Il s’agit des scénarios Devuška s knigoj v rukah (japonskij variant) / La Jeune fille avec un livre dans les mains (version japonaise) de Kira Muratova, Nasledstvo / L’Héritage de Jevhen Holubenko et Makler / L’Agent immobilier de Serhij Četvertkov.

Ils nous parviennent aujourd’hui grâce à la générosité de Jevhen Holubenko qui nous a ouvert ses archives personnelles et autorisé à les publier.

Une histoire en creux

L’analyse et l’étude de projets de films non réalisés deviennent aujourd’hui un champ d’investigation de plus en plus fertile pour les chercheurs en histoire du cinéma et en études cinématographiques. En effet, ces “films sans images” comme les nomme Jean-Louis Jeannelle en reprenant la terminologie de Blaise Cendrars (Blaise Cendrars 1959 ; Jean-Louis Jeannelle 2015) ou encore ces “films à lire” (Mireille Brangé, Jean-Louis Jeannelle 2019) sont une source archivistique précieuse, un objet de recherche passionnant, tout en étant problématique. En effet, l’œuvre non tournée reste mystérieuse à plus d’un titre puisqu’elle n’a pas eu l’occasion de se transformer en œuvre cinématographique et qu’on ne peut que supputer la manière dont l’agencement particulier des images et des sons, les choix de montage, le jeu d’acteur(s) en aurait métamorphosé la portée et le sens. Cette incertitude est accentuée par la tradition d’écriture littéraire qu’adoptent ici les trois textes. Ils décrivent, en effet, parfois des éléments dont la ‘traduction’ cinématographique est impossible à anticiper, comme lorsque Četvertkov écrit : “L’absinthe s’est révélée être du bon alcool maison, fort, sans arrière-goût déplaisant.” (cf. Makler, plus bas)

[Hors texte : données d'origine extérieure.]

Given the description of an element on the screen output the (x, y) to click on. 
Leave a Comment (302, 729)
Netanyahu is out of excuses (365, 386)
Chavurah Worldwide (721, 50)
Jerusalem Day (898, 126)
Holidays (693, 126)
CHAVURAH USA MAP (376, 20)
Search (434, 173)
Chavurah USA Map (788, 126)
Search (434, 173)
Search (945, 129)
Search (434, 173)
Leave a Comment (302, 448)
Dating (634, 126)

La distance potentielle entre l’écrit et le film, au-delà d’une bascule phénoménologique, est particulièrement vraie pour une cinéaste comme Muratova qui répétait à qui voulait l’entendre qu’elle s’ennuyait vite dans le processus de tournage et inventait sans cesse de nouvelles choses : “En général, je m’ennuie lorsque tout se passe comme prévu, que les acteurs jouent comme je voulais : aucune surprise !” (Muratova 2005). Voici ce que la cinéaste elle-même disait de la distance entre le texte écrit du scénario et le film terminé :

En fait, le scénario subit sans cesse des transformations, et durant le tournage, et durant le montage, et durant la sonorisation. Ce qui est écrit sur papier, la base dramaturgique du film, diffère de ce qui est fixé sur pellicule et qu’on appelle le matériau cinématographique. Le montage apporte sa propre dramaturgie liée aux changements des rapports de force dans la relation entre diverses parties, extraits, séquences, plans. À cause de la manière dont je monte, un fragment de texte peut être éliminé et au contraire un autre texte inventé pour la sonorisation ; cela peut même obliger à un tournage complémentaire. (Muratova 1995)

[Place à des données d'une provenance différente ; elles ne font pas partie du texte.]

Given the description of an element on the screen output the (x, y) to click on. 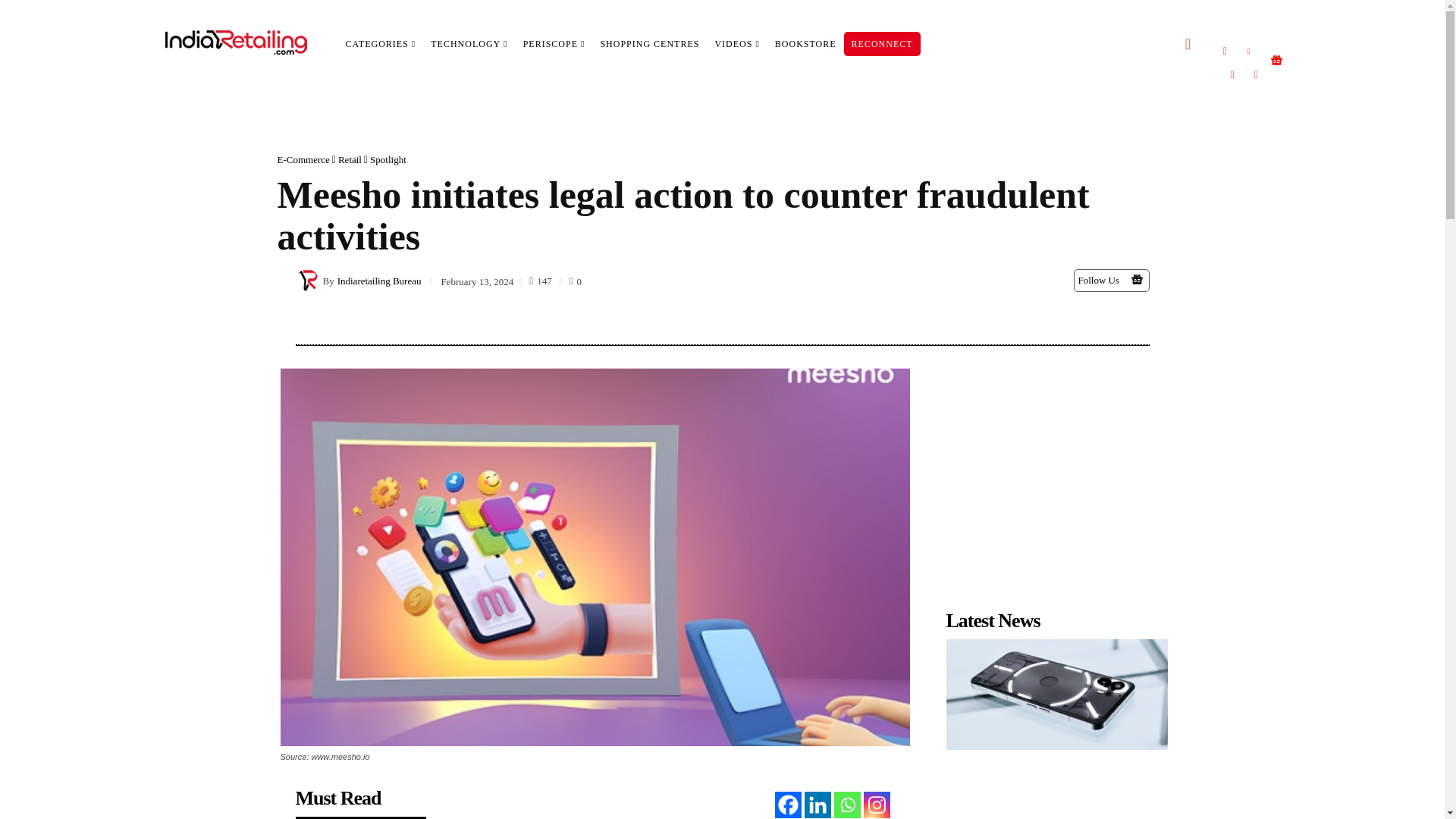
Instagram (1255, 73)
Linkedin (1248, 50)
Youtube (1232, 73)
Google News (1136, 279)
Facebook (1225, 50)
CATEGORIES (380, 43)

Pourtant l’aspect spéculatif et les précautions que nous devons prendre en abordant ces textes, ne doit pas nous arrêter car leur découverte reste extrêmement précieuse et riche d’enseignements – ces projets de films dont la potentialité n’a pas abouti permettent de combler les hiatus d’une histoire cinématographique personnelle et collective. Cette publication poursuit un travail entamé ailleurs, en particulier avec la publication du scénario le plus personnel de la cinéaste dans Regardez attentivement les rêves de Kira Mouratova et Vladimir Zouev – Un scénario sans film (Zvonkine 2019). Ces nouvelles histoires du cinéma en creux continuent actuellement de s’écrire à travers nombre de recherches personnelles (Condren 2024) et collectives2.

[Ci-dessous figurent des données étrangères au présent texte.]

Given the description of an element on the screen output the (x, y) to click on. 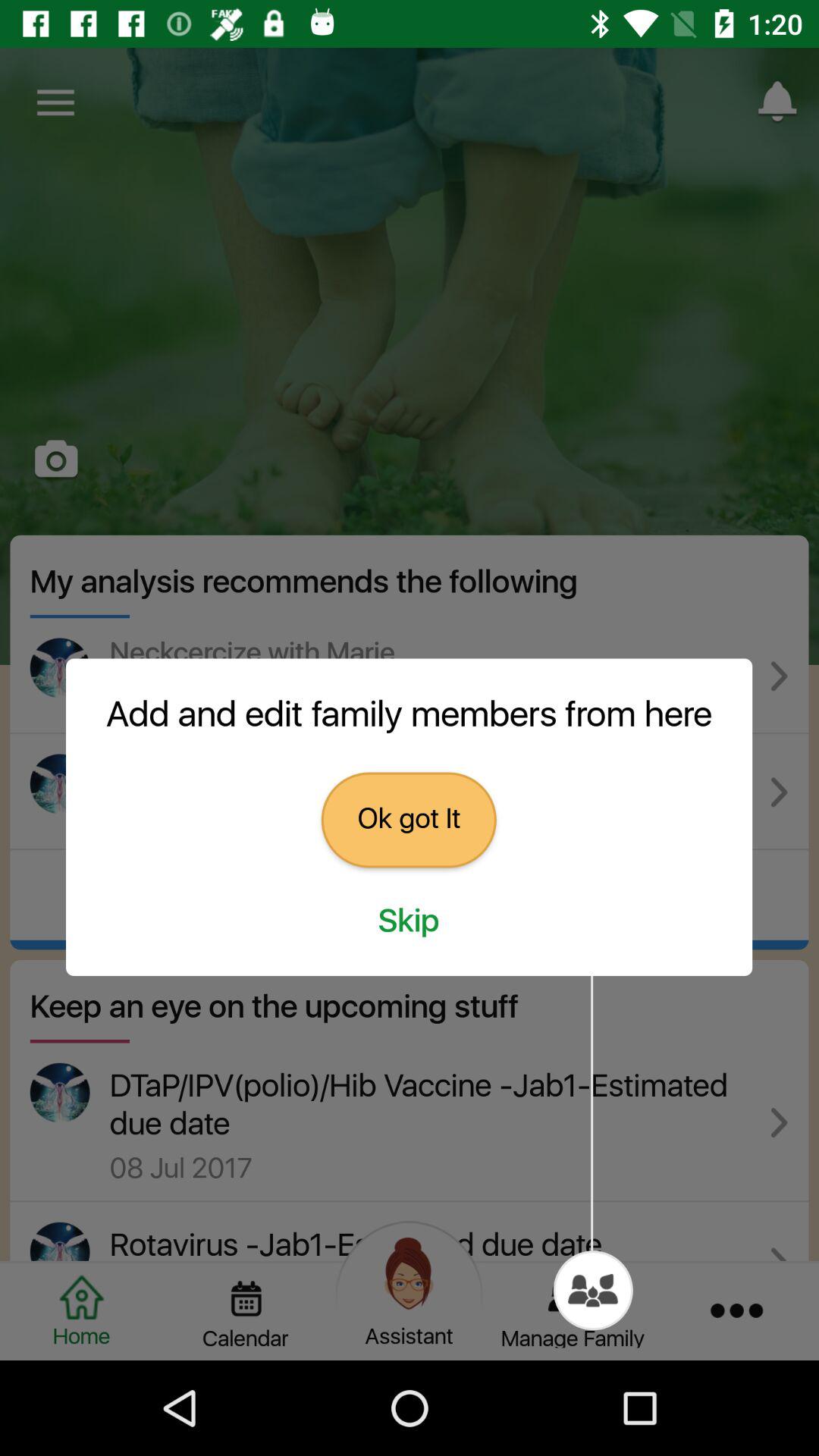
tap the icon below the add and edit (408, 819)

Aussi, nous sommes heureux de vous faire découvrir ces trois textes dont une analyse poussée apparaîtra sous peu dans l’ouvrage Re-Focus: The Films of Kira Muratova et dont nous allons évoquer dans cette introduction quelques pistes qui montrent à quel point les trois scénarios, qu’ils soient de la plume de Muratova ou non, s’inscrivent dans son univers cinématographique (Zvonkine 2026).

Zvonkine_Apparatus21_archival_research.docx.tmp/word/media/image2.jpg
Jevhen Holubenko, Smert’ hudož́nika / La mort du peintre, 1989. © Jevhen Holubenko, tous droits réservés.

Une écriture ludique

En découvrant ces textes d’une grande vitalité, nous sommes frappés par les échos avec les films précédents de la cinéaste : dans La Jeune fille avec le livre dans les mains, la cinéaste place même un clin d’œil évident en faisant prononcer à l’un de ses personnages une réplique tout droit sortie de Asteničeskij sindrom / Syndrome asthénique (1989, Union soviétique) : “Liocha, tu es fatigué (...) Liocha, je t’aime tellement. Je pourrais mourir maintenant, Liocha. Liocha, tu as un visage… Tu ressembles à un ange !” (cf. Devuška s knigoj v rukah plus bas).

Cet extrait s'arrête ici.